Despite the fact that, in recent weeks, more than 100 million North Americans have been inhaling lungfuls of smoke from those Canadian wildfires, we’ll probably continue to ignore the pummeling so many here are enduring daily while carbon dioxide continues to accumulate overhead. Climate disasters are not only failing to goad governments into taking bold action but may be nudging societies toward increasing violence and cruelty.

Recently, Joel Millward-Hopkins of the University of Leeds suggested that as the climate emergency intensifies, we may only find ourselves ever more affected by some of the indirect impacts of global warming. Those would include the “widening of socioeconomic inequalities (within and between countries), increases in migration (intra- and inter-nationally), and heightened risk of conflict (from violence and war through to hate speech and crime).” Such impacts, he suggests, will reflect a “highly inconvenient overlap with key drivers of the authoritarian populism that has proliferated in the 21st century.” Inconvenient indeed.

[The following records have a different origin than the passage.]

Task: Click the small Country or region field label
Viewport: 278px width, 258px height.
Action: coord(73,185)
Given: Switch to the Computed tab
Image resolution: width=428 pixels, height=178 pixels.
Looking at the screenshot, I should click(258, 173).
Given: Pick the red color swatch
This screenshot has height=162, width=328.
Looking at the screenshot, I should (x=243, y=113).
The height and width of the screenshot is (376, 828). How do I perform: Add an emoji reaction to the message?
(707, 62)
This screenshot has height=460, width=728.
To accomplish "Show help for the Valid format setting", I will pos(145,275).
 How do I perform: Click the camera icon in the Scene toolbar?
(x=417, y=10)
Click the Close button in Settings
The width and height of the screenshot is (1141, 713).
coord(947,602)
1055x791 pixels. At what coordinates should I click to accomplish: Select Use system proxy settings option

In other words, although weather disasters of many kinds can increase public concern about climate change, they can also help to whip up an oppressively violent sociopolitical climate that may prove ever more hostile to the very idea of reducing greenhouse-gas emissions—especially in large, affluent, high-emission societies.

Warm in the USA

Though not itself linked to climate change, the Covid-19 pandemic may have given us a preview of such developments. When it first struck, a feeling of noble national purpose, shared sacrifice, and mutual aid swept the country… for perhaps a few weeks. Then came the waves of social conflict that may, in the end, have left us even more poorly prepared for the next public health emergency. After all, the pandemic of hate that first fed on anti-vaccine and anti-mask fervor now sups from a far larger buffet of political issues including energy and climate.